FMEAは、製品の製造やプロセスの稼働開始前、開発・計画段階で実施される。チームは、不具合が実際に発生してから対応するのではなく、起こりうるあらゆる問題を体系的に洗い出す。
考えられるすべての故障モードについて、チームは想定される原因と顧客への影響を特定する。そのうえで、故障の重大度(S)、発生確率(O)、出荷前に検出できる確率(D)という3つの要因を、それぞれ1から10までの尺度で評価する。
この3つの評価値を組み合わせてリスク優先度数(RPN)を算出する。これは絶対値としてではなく、優先順位付けのための指標として使われる。RPNの高い故障モードから優先的に対応し、たとえばより堅牢な設計や追加の検査工程によって対処する。
実務では主に2つのバリエーションが使われる。

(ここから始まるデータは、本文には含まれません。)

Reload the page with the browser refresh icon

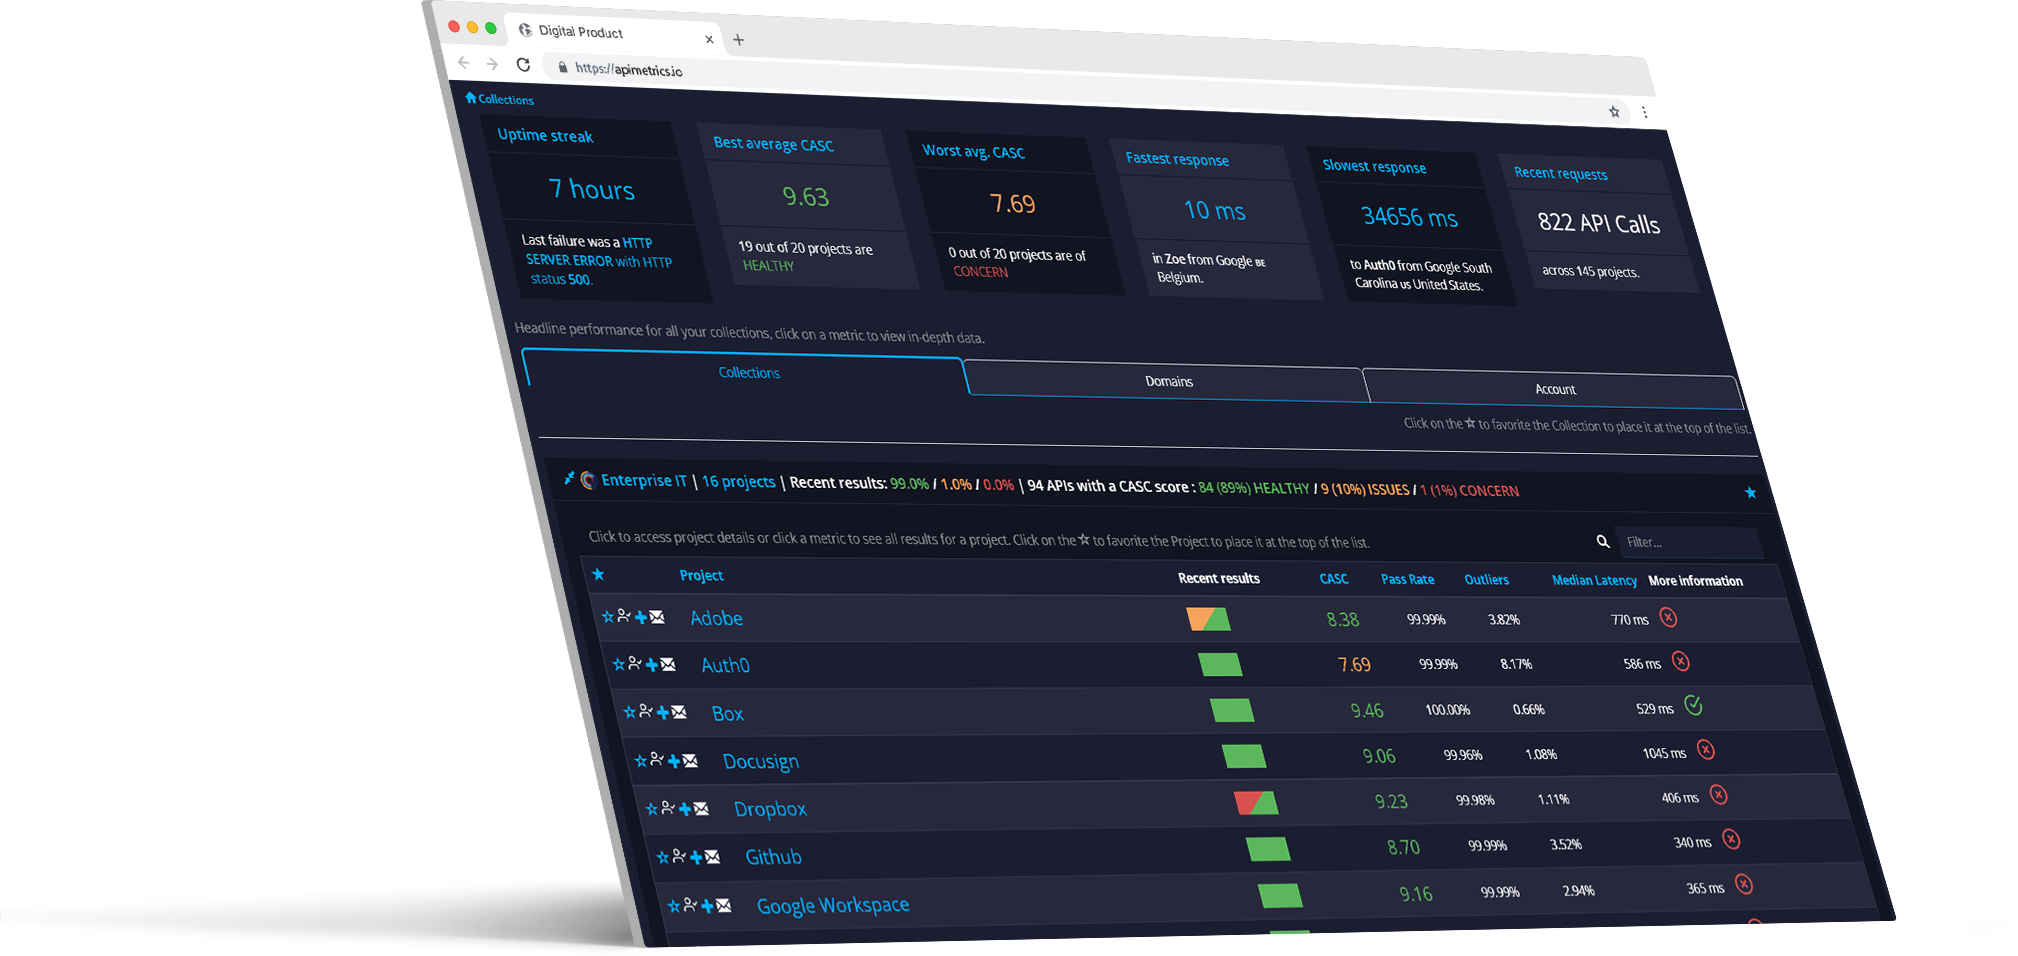point(524,63)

製品自体に焦点を当てる設計FMEAと、製造工程や作業手順を検討するプロセスFMEAである。
計算式
RPN = S × O × D
実践例
曲げ加工された板金部品について、故障モード「曲げエッジの鋭いバリ」を検討する。重大度S=7(組立時の負傷リスク)、発生度O=4、検出度D=3。RPN=7×4×3=84。曲げ加工直後の目視検査を必須化した後、検出度がD=1に改善し、RPNは28まで低下した。
Leanshiftの活用方法
開発工房としてのLeanshiftのアプローチは、不具合を後から修理するのではなく、あらかじめ品質を作り込むことにある。FMEAはまさにその論理に合致する。まず考え、それから作る。
よくある質問
FMEAはいつ実施するのか?
理想的には量産開始前の製品・プロセス計画段階で実施する。これにより、後になって高コストな手直しやクレームを引き起こす前に、わずかな労力でリスクを回避できる。
リスク優先度数(RPN)が高いとはどういうことか?
RPNが高いということは、重大度・発生度・検出度の組み合わせにおいて、その故障モードが特に重要であることを示す。固定的なしきい値の有無にかかわらず、対策の計画時には優先的に扱われる。
設計FMEAとプロセスFMEAの違いは何か?
設計FMEAは製品設計そのものに潜む弱点を検討する。一方プロセスFMEAは、機械の設定、取り扱い、検査工程といった製造工程を対象とする。